### Goal of the exercise
Rewrite the lines of data between the line holding "will pyautogui.click(x=42, y=37)." and the line holding "point(1309,335)", inclusive, as a numbered list with blank lines left out.

### Record extracts
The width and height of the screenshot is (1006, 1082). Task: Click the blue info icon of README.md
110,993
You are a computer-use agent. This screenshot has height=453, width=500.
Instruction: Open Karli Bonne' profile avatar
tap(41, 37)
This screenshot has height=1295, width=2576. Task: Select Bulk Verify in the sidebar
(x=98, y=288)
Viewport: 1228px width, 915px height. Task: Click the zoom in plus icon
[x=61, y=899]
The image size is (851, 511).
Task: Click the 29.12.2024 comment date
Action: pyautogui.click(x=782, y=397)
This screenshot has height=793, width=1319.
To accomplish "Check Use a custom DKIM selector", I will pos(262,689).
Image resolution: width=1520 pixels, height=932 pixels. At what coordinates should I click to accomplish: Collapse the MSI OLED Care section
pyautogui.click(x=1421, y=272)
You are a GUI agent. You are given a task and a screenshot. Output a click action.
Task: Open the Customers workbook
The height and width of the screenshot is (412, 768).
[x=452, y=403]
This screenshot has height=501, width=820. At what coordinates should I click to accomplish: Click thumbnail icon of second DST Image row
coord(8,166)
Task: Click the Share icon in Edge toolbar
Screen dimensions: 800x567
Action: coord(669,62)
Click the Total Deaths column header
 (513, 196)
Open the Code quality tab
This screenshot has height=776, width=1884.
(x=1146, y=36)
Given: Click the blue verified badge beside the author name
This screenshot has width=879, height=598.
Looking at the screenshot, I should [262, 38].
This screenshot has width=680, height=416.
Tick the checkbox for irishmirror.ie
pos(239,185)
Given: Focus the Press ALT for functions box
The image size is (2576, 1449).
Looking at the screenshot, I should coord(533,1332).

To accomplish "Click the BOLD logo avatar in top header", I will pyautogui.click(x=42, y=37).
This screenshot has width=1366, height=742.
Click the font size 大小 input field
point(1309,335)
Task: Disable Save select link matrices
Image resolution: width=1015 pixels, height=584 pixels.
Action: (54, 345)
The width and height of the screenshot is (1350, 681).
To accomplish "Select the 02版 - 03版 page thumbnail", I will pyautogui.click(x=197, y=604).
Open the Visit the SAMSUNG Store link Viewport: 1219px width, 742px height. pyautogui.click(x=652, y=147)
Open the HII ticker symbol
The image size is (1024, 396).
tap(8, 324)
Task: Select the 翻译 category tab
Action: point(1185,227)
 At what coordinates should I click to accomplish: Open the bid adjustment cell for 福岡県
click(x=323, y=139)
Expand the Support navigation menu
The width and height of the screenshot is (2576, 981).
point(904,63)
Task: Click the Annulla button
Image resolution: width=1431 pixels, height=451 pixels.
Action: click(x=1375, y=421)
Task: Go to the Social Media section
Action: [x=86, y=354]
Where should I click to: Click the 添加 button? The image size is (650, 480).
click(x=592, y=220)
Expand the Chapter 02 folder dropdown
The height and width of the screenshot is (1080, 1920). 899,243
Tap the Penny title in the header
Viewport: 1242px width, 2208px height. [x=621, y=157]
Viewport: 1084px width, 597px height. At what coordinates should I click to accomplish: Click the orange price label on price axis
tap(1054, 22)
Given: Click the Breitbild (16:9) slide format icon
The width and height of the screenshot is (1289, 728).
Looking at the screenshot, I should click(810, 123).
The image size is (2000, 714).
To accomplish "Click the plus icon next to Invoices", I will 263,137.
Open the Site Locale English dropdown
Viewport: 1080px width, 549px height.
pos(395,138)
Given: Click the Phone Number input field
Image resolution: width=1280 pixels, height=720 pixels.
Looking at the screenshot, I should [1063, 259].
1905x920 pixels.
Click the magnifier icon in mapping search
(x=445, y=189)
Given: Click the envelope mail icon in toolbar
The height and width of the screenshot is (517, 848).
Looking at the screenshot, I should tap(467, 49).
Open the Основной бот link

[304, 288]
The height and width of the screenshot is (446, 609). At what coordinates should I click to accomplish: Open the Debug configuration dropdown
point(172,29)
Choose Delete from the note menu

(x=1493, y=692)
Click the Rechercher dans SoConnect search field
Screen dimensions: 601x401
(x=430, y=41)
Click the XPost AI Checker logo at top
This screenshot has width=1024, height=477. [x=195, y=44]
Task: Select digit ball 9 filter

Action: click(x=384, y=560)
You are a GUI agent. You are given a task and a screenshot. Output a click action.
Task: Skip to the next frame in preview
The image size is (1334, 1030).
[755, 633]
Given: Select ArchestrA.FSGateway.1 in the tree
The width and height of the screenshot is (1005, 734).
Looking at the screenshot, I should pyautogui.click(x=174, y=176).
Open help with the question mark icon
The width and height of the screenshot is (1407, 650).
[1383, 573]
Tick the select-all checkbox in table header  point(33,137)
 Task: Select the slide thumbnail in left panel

### Exercise response
1. To accomplish "Click the BOLD logo avatar in top header", I will pyautogui.click(x=42, y=37).
2. This screenshot has width=1366, height=742.
3. Click the font size 大小 input field
4. point(1309,335)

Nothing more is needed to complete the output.